Trecho do documento:
============
A questão principal é que a soma ou a justaposição de espaços privados não faz
uma cidade. Essa é uma crise e um drama do crescimento atual, na medida em
que se está abandonando a idéia mais simples e mais corriqueira de cidade: as
relações de troca, de convivência, do encontro do diferente, do coletivo e da
possibilidade de solidariedade e de conflitualidade no espaço urbano.
Em termos da cultura do desperdício, já se está acostumado a que os objetos –
computador, geladeira, fogão, máquina fotográfica – devam ser trocados a cada
três ou quatro anos. Nada mais dura muito. Tudo tem que ser recorrentemente
trocado, abandonado, e isso está acontecendo também com o espaço da cidade.
A produção infindável de espaço novo, característica de certas formas de
crescimento, faz necessariamente sucumbir áreas inteiras da cidade. Quanto mais
se constrói na vertente atlântica de expansão de Salvador – Iguatemi, Paralela,
Orla, Lauro de Freitas –, mais se esvaziam, na mesma medida, outras áreas da
cidade. Assim, assistimos à repetição e aceleração de processos que já
esvaziaram áreas centrais como o Comércio aqui em Salvador. Simplesmente
3 Artigo 347 da lei 7.400/2008, ou lei do Plano Diretor de Desenvolvimento Urbano
porque não há demanda que seja capaz de dar conta dessa quantidade de novos
objetos que vêm sendo construídos na cidade. Portanto, a produção se pauta hoje
por uma população inexistente, o que, muito em breve, pode fazer com que os
espaços novos que pontuam nossos horizontes já sejam, eles mesmos, espaços
fantasmas na cidade. Isso pode ser visto em várias cidades americanas, com a
última crise, a da bolha imobiliária, que devastou áreas urbanas enormes. Então,
ao lado de áreas cada vez mais privadas, de áreas de circulação extremamente
restritas e controladas, nós vamos ter também áreas vazias em nossas cidades.
============
Conteúdo dos dados:
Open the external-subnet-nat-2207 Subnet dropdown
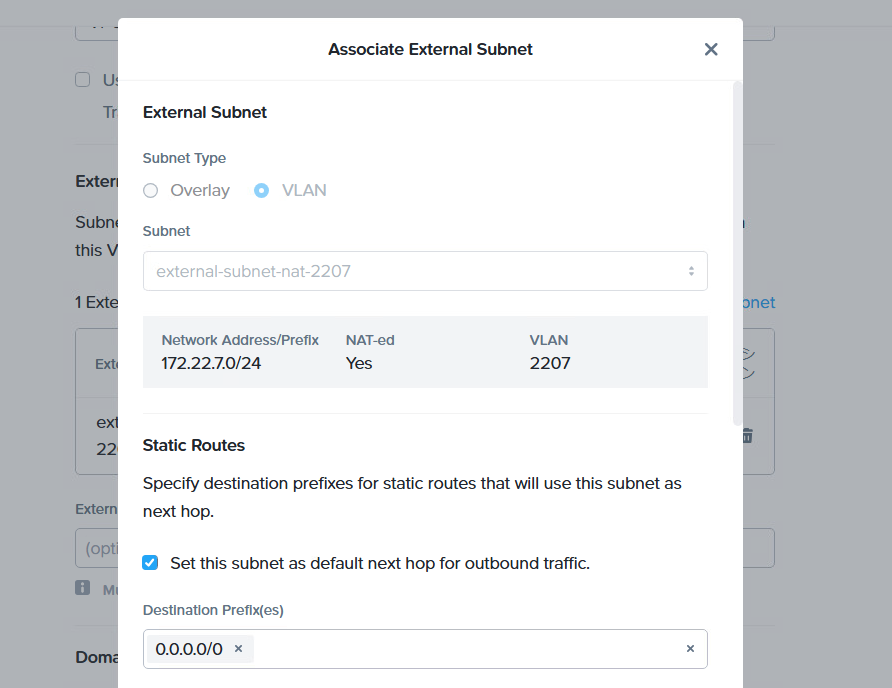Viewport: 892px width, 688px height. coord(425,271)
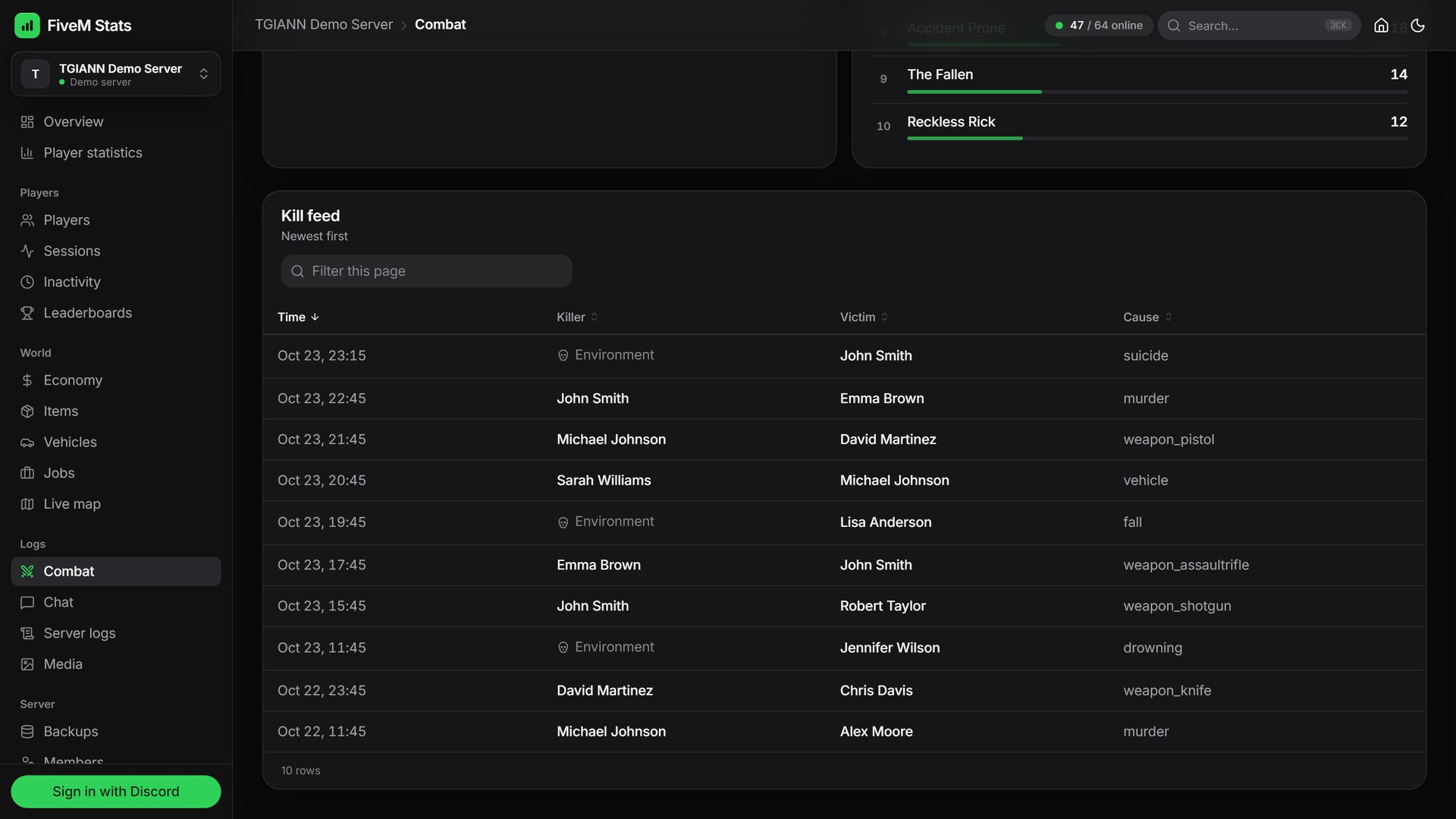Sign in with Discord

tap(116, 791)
============
Tarefas:
- 1) Transcreva literalmente a passagem do trecho sobre o espaço urbano que vai de "A questão principal" até "espaço da cidade.".
- 2) Com base no trecho sobre o espaço urbano, responda:
(a) A cada quanto tempo os objetos devem ser trocados, segundo a cultura do desperdício?
(b) Qual área central de Salvador é citada como já esvaziada?
(c) Qual crise devastou áreas urbanas enormes em várias cidades americanas?

Soluções:
- 1)
A questão principal é que a soma ou a justaposição de espaços privados não faz
uma cidade. Essa é uma crise e um drama do crescimento atual, na medida em
que se está abandonando a idéia mais simples e mais corriqueira de cidade: as
relações de troca, de convivência, do encontro do diferente, do coletivo e da
possibilidade de solidariedade e de conflitualidade no espaço urbano.
Em termos da cultura do desperdício, já se está acostumado a que os objetos –
computador, geladeira, fogão, máquina fotográfica – devam ser trocados a cada
três ou quatro anos. Nada mais dura muito. Tudo tem que ser recorrentemente
trocado, abandonado, e isso está acontecendo também com o espaço da cidade.

- 2)
(a) A cada três ou quatro anos.
(b) O Comércio.
(c) A crise da bolha imobiliária.